Picked by Sebastian Bergmann – “A clear case for treating generics as a language design problem rather than leaving their semantics to static analysis tools. This article offers the counterpoint to the position we featured two issues ago.”

scherzer.dev

Exploring friend classes for PHP

The author explores how PHP could support “friend” classes, allowing selected code to access private or protected members without making them public. He compares an attribute-based approach with class-level language syntax and examines the semantic problems each option introduces.
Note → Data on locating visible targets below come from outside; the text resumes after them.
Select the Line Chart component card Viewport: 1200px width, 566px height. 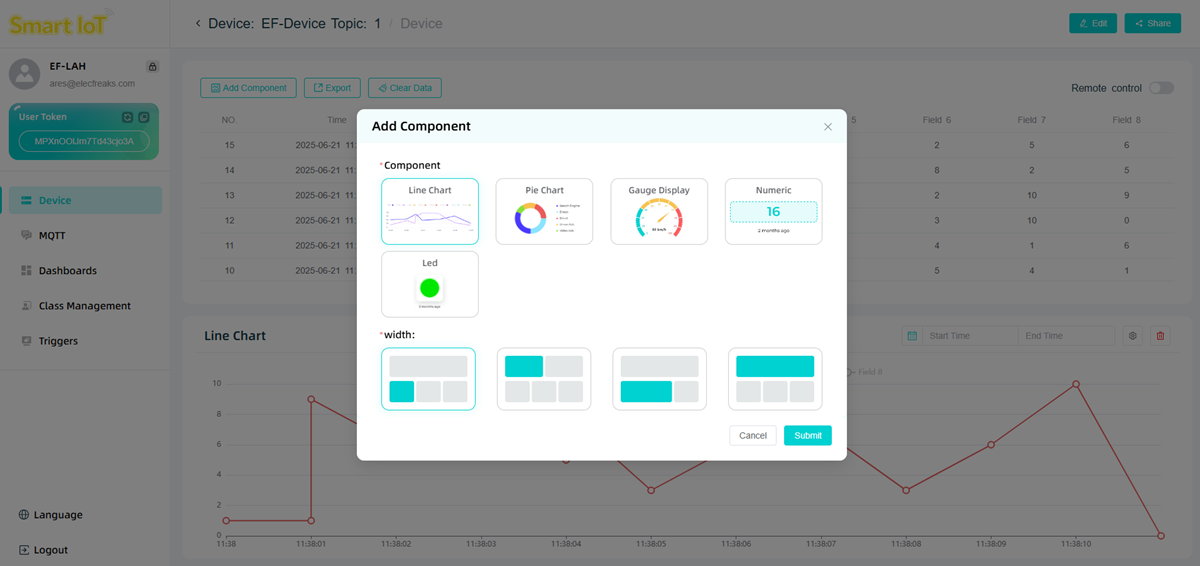[x=430, y=211]
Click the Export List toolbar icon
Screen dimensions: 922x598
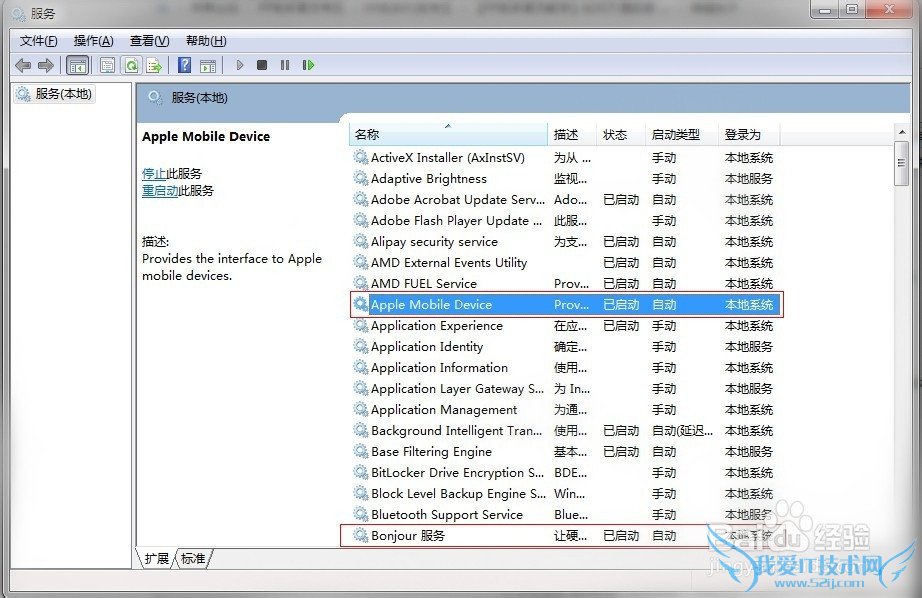(x=154, y=66)
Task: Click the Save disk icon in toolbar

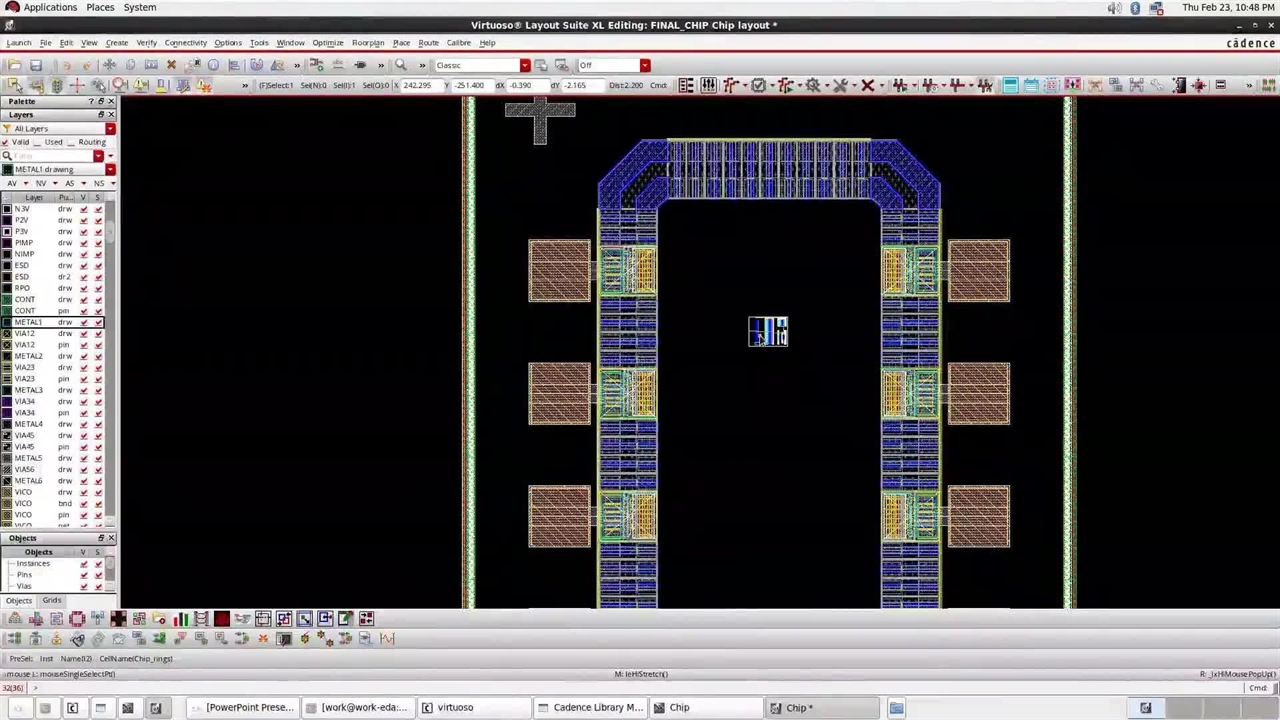Action: pyautogui.click(x=36, y=65)
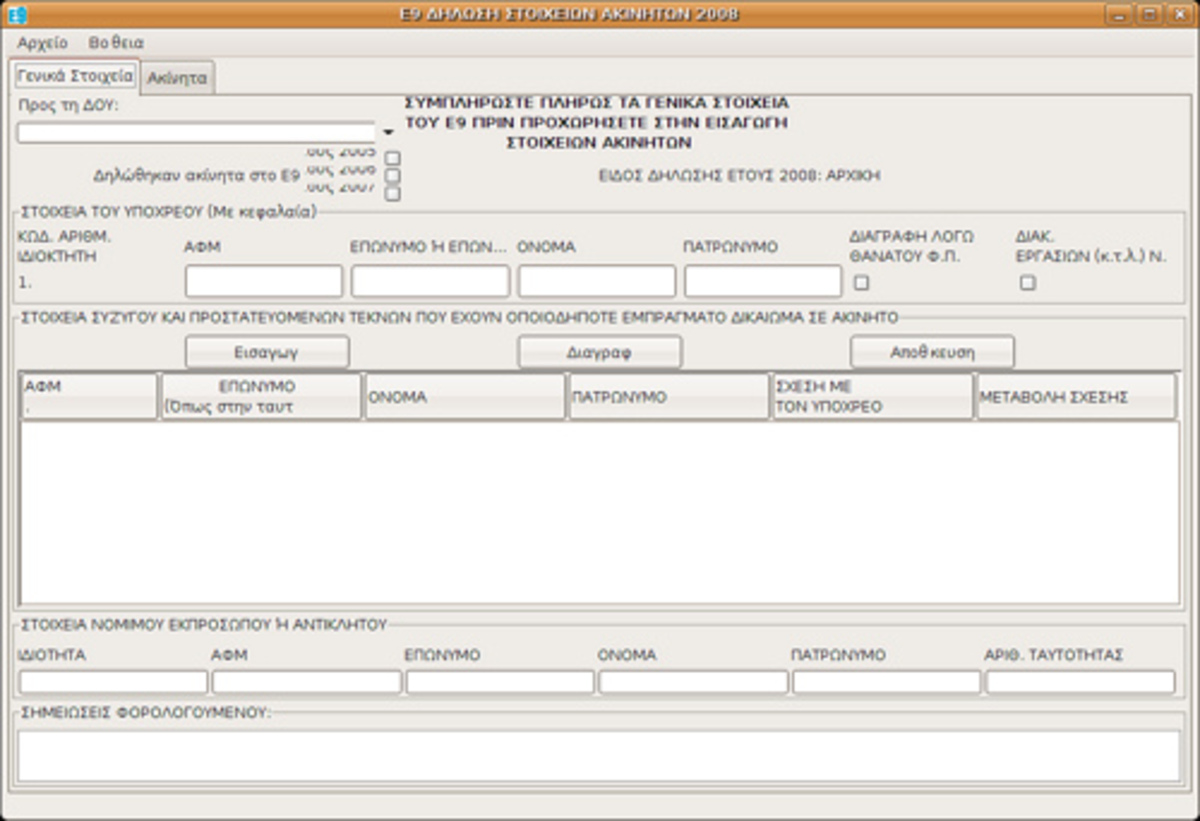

Picked by Stefan Priebsch and Sebastian Bergmann – "We selected this article not because of the importance of the feature itself, but because it demonstrates how the language evolves through the work and contributions of the PHP community."

Issue #13

Keeping the Ecosystem Trustworthy

16 June 2026

"Trust in open source is not a given. It is built over time through stewardship, transparency, and the operational discipline that keeps ecosystems resilient under pressure as supply-chain risks grow."
— Stefan & Sebastian

blog.packagist.com

Composer & Packagist supply chain security

Supply-chain security is becoming a central concern for the PHP ecosystem. This article highlights that maintaining trust in open source increasingly depends not only on code quality, but also on operational discipline. The Composer and Packagist team discusses current and upcoming feature releases they have been working on over the past few months.

Picked by Stefan Priebsch and Sebastian Bergmann – "This update shows the extraordinary security work of Composer and Packagist that keeps the ecosystem dependable without most developers ever noticing it."

queue.acm.org

Open Source and the Iceberg Theory

Open source supply chains can no longer be treated as passive lists of dependencies. This article argues that maintaining trust in modern software requires a shift from dependency management to active stewardship. We need to invest in the people, processes, and ecosystems behind the packages we rely on.

Picked by Sebastian Bergmann – "The important parts of open source are often below the surface: maintenance, governance, and the social infrastructure that makes software reliable."

socket.dev

The Hidden Risk in Development Branches

A compromised Packagist package shows how open source trust can be abused in very targeted ways. Here, attackers hid malicious code in a development branch of an otherwise legitimate PHP package, likely aiming at developers through a fake job interview or coding task.

Picked by Stefan Priebsch – "Supply-chain security is not only about popular packages and stable releases. Even obscure branches and temporary test versions can become attack vectors."